Outro exemplo vem de um livro de Stendhal, “A cartuxa de Parma”. Fabrice del Dongo era um jovem bonapartista entusiasta que queria a todo custo participar na volta de seu ídolo do exílio na ilha de Elba. Descobriu que ele estava na Bélgica e para lá se encaminhou. Acostumado a ler narrativas de batalhas nos livros, sem nunca ter participado em nenhuma, chegou onde estavam os conflitantes exércitos europeus e se encontrou diante do que para ele parecia um grande tumulto e uma confusão incompreensível. Resolveu ir dormir, na esperança de que no dia seguinte as coisas estivessem mais claras, para então integrar-se nas hostes napoleônicas. Ao acordar, descobriu que estava em Waterloo, pequena cidade perto de Bruxelas, em plena batalha e que Napoleão tinha acabado de ser derrotado, partindo para seu exílio definitivo em Santa Helena.

Assim são muitas vezes companheiros entupidos de teorias, sem o discernimento dos fatos reais ou sem o sentido de unidade e disciplina de Varoufakis diante do verdadeiro adversário. Saberemos cerrar fileiras na defesa da democracia e da legitimidade do governo de Dilma Rousseff, frente aos setores golpistas? Há que trazer fatos e, como ensina Habermas, pedagogicamente argumentar com uma opinião pública confundida por uma bateria de informações deturpadas e parciais. Frente às marchadeiras e aos marchadores que estão preparando suas manifestações, saberemos, com realismo e sem medo, dar uma resposta de unidade e de mobilização, forte, lúcida e contagiante?

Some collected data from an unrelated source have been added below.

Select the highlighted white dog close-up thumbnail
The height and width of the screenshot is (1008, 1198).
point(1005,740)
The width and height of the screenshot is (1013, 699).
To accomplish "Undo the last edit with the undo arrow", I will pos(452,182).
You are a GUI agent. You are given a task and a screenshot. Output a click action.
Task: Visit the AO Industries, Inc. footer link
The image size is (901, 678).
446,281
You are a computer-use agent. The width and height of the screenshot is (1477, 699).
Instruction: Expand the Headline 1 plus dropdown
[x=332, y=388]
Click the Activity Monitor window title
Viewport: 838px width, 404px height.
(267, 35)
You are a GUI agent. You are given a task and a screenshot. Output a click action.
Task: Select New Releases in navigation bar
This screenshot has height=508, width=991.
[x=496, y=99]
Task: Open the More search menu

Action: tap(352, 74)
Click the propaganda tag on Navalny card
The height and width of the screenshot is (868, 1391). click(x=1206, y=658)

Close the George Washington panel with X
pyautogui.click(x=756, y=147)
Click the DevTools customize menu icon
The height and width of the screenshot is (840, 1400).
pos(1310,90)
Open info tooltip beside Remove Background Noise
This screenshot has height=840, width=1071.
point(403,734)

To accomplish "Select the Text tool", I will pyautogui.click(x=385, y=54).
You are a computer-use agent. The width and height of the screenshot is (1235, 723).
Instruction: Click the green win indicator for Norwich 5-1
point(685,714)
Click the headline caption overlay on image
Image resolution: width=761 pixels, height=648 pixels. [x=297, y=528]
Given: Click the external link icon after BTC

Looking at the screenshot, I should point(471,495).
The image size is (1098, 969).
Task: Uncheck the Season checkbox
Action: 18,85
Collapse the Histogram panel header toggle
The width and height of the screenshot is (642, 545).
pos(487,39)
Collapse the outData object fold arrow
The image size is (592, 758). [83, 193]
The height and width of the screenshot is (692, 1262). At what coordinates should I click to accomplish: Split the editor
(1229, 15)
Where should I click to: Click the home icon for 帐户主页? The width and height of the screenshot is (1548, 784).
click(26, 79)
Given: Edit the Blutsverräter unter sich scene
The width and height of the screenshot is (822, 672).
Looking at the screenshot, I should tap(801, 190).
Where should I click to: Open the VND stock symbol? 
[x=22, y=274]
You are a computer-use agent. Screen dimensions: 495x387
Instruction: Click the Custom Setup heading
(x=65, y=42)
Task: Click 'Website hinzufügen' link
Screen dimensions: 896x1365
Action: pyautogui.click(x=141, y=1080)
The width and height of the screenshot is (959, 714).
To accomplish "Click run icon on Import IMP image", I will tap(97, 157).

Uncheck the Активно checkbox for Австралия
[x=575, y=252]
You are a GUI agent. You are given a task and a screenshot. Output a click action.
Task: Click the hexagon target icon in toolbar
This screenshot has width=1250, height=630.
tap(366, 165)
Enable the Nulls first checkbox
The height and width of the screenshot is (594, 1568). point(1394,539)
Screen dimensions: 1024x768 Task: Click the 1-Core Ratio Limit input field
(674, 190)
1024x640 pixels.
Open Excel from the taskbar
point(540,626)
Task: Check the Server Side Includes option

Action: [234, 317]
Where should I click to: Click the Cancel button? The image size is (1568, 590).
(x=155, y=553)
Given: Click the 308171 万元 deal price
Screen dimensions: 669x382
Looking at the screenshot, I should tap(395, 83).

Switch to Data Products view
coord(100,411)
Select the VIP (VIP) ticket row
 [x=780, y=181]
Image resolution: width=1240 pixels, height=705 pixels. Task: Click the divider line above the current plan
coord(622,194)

Quixote pensava estar diante de “desaforados gigantes”, para uma “fiera y desigual batalla”, mas na verdade, naquele momento como agora, não passavam nem passam de simples moinhos barulhentos, hoje embalados pelos ventos enganadores dos setores dominantes. E, como os companheiros espanhóis, teríamos de dizer com força e convicção: sim, podemos.